When the project is complete, it will be another link in the region’s effort to create more functional transit hubs, with easy connections to work and commercial centers.

Just three miles from Langley Park, Montgomery County has been building a massive transit center in downtown Silver Spring to serve buses, Metrorail and MARC trains. That project, though, has also been delayed and has been plagued by controversy. More than three years behind the original construction schedule, it is now slated to open in September.

In Langley Park, the new transit center is planned for the site of a Taco Bell in the Langley Park Shopping Center, at the intersection of University Boulevard and New Hampshire Avenue. The Takoma/Langley Park Transit Center will be surrounded by a hub of commercial activity, with several discount stores and ethnic restaurants nearby.

The shopping center’s landowner, Land Fair Properties, LLC, resisted the project for years because the owner felt the transit center was “going to dramatically and adversely impact his property,” said Land Fair’s attorney, Joseph P. Suntum of the firm Miller, Miller & Canby. He said the owner is concerned the project will threaten the viability of the shopping center by reducing parking and clogging the shopping center with bus traffic.

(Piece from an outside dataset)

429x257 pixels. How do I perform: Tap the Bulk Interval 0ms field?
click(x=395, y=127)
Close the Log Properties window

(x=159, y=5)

Local and state officials, however, say the transit center will improve traffic and pedestrian safety at the intersection, which sits just across the border from Montgomery County.

“I don’t know why anybody will be against this project,” said Prince George’s Council member William A. Campos (D-Hyattsville), who represents Langley Park. “They just kept haggling and haggling and haggling.”

The transit center was envisioned more than a decade ago as a central station for buses, where commuters could transfer instead of having to cross dangerous six-lane roads to catch their bus.

“The goal is safety, safety, safety,” said Jim Miller, the project manager with the Maryland Transit Administration. “By getting the buses off the street, we open up some of the street lanes better for the roadway functions, and it gets people off the street so they can get off one bus and on to another bus without having to cut through traffic.”

With 12 bus bays to accommodate 11 Metro and local commuter bus routes, the transit center is projected to have 12,000 passengers boarding buses on a typical weekday, state officials say.